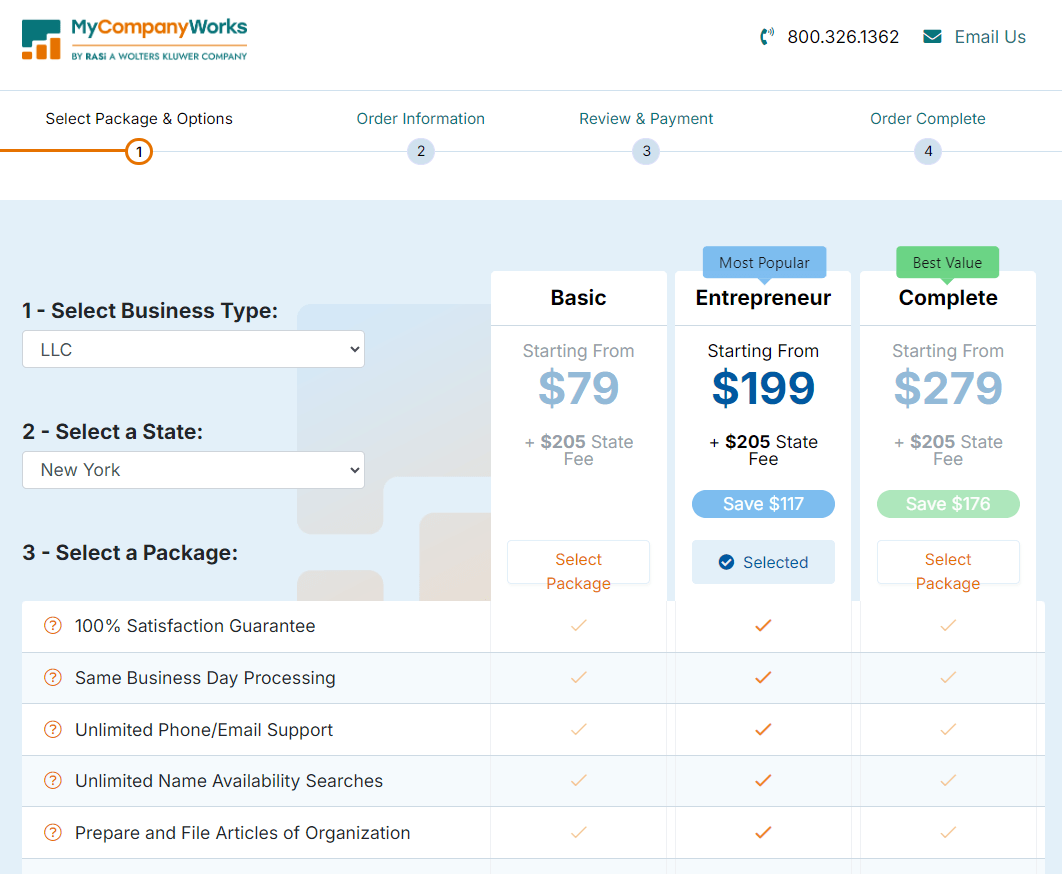Screen dimensions: 1062x874
Task: Choose Select Package under the Complete plan
Action: 948,562
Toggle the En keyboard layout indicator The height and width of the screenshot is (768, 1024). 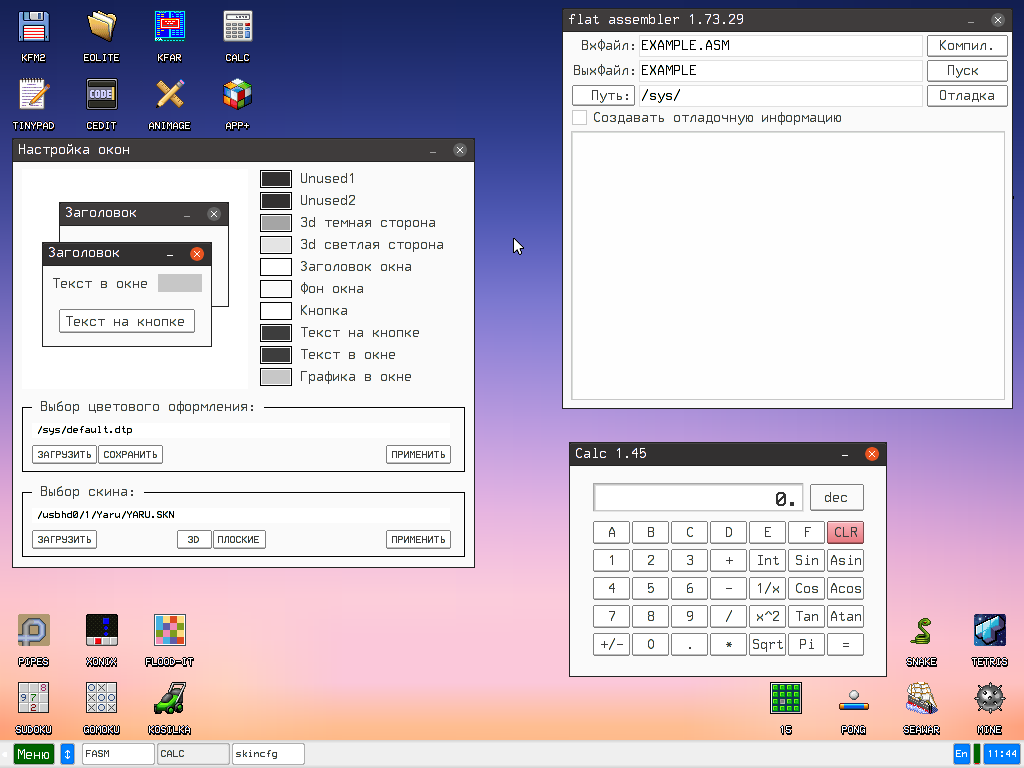tap(961, 754)
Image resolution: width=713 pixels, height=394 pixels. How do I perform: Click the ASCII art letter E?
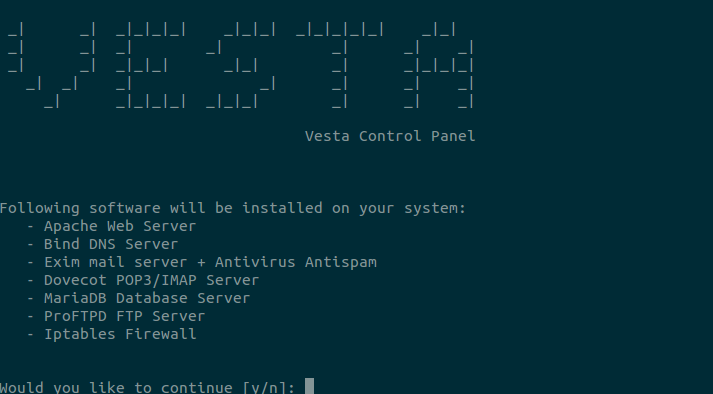151,66
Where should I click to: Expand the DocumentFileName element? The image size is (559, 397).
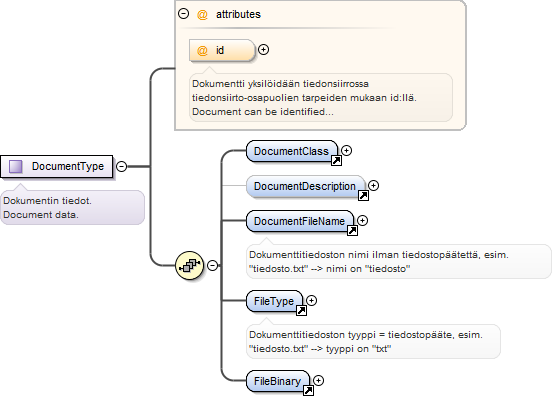click(x=362, y=221)
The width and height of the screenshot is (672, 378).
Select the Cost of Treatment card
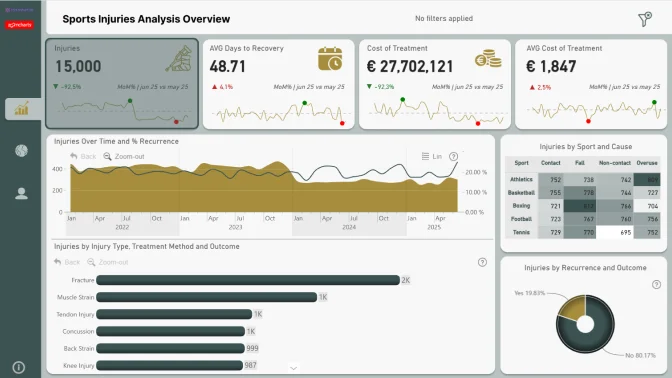pyautogui.click(x=435, y=84)
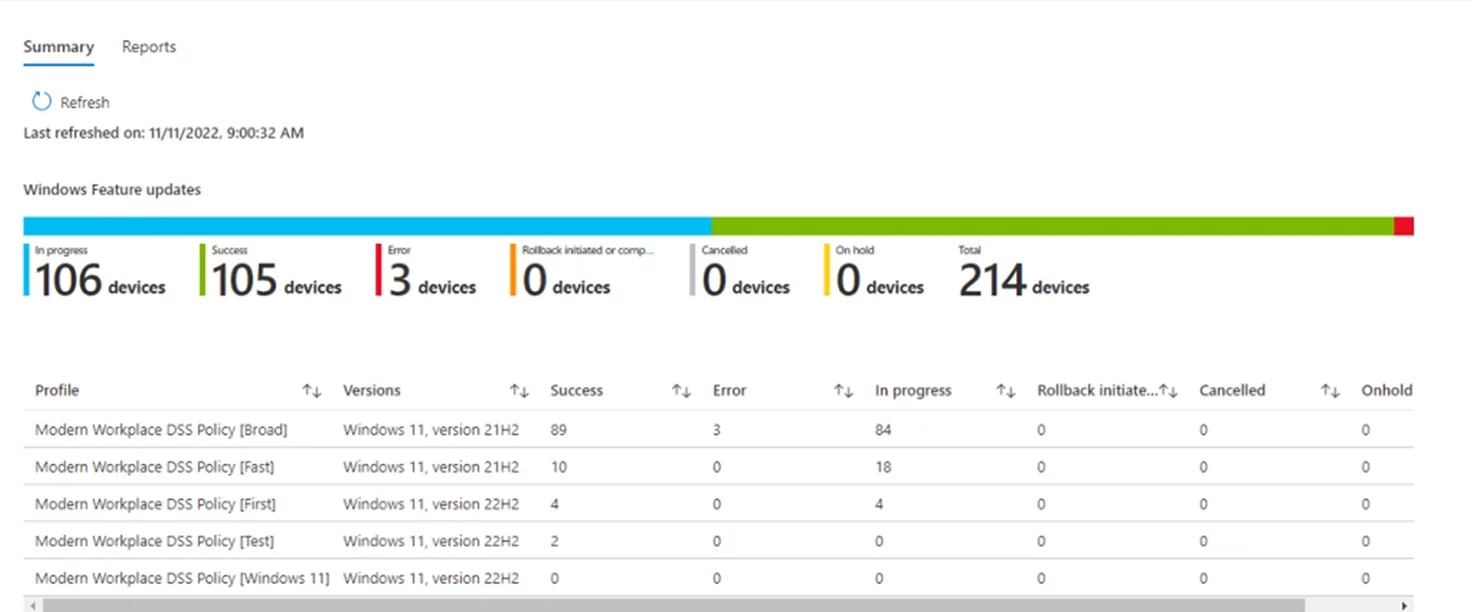This screenshot has height=612, width=1472.
Task: Sort by Success column sort icon
Action: click(x=681, y=391)
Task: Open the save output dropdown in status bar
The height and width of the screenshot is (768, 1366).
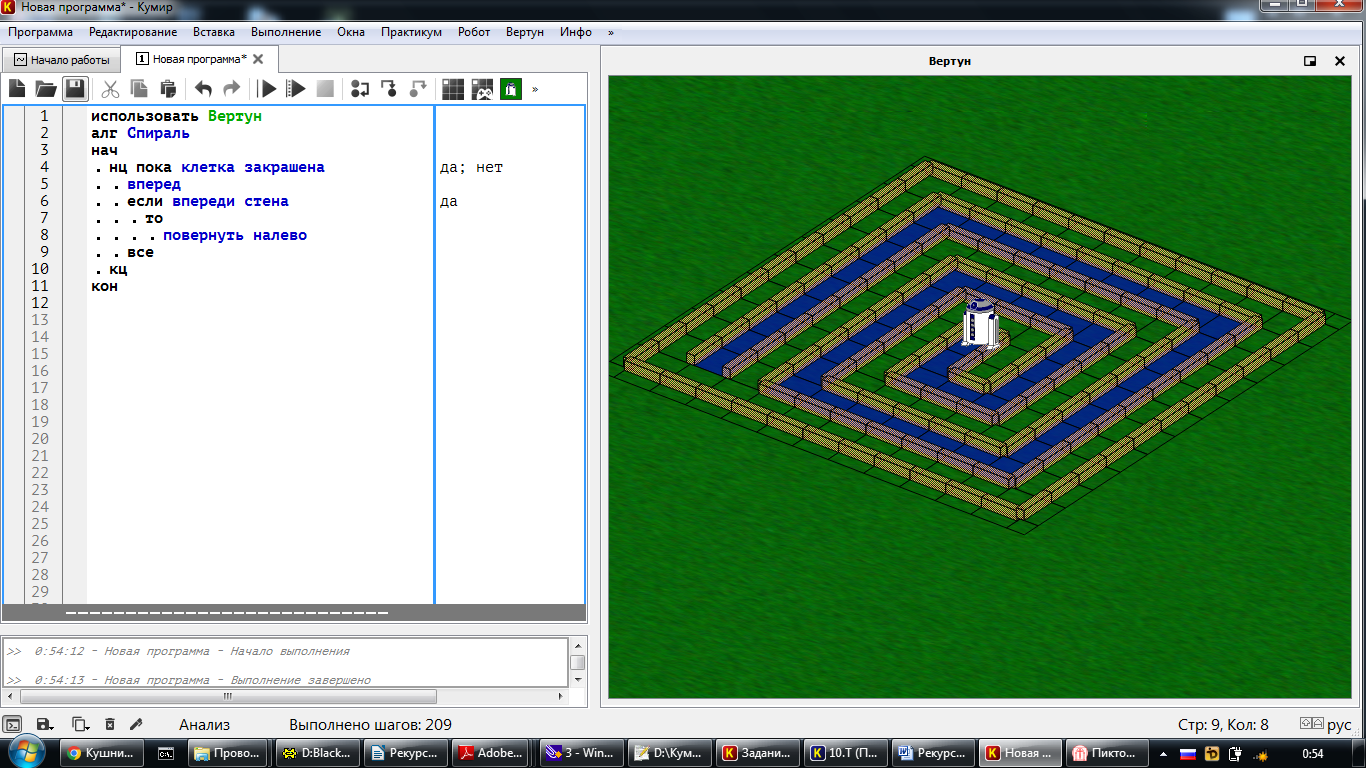Action: coord(45,724)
+++
Please retype, exactly and with the pictures left out, the lines from the line containing "Task: Open the" through the last line of the records above.

■ Solution for this exercise:
Task: Open the save output dropdown in status bar
The height and width of the screenshot is (768, 1366).
Action: coord(45,724)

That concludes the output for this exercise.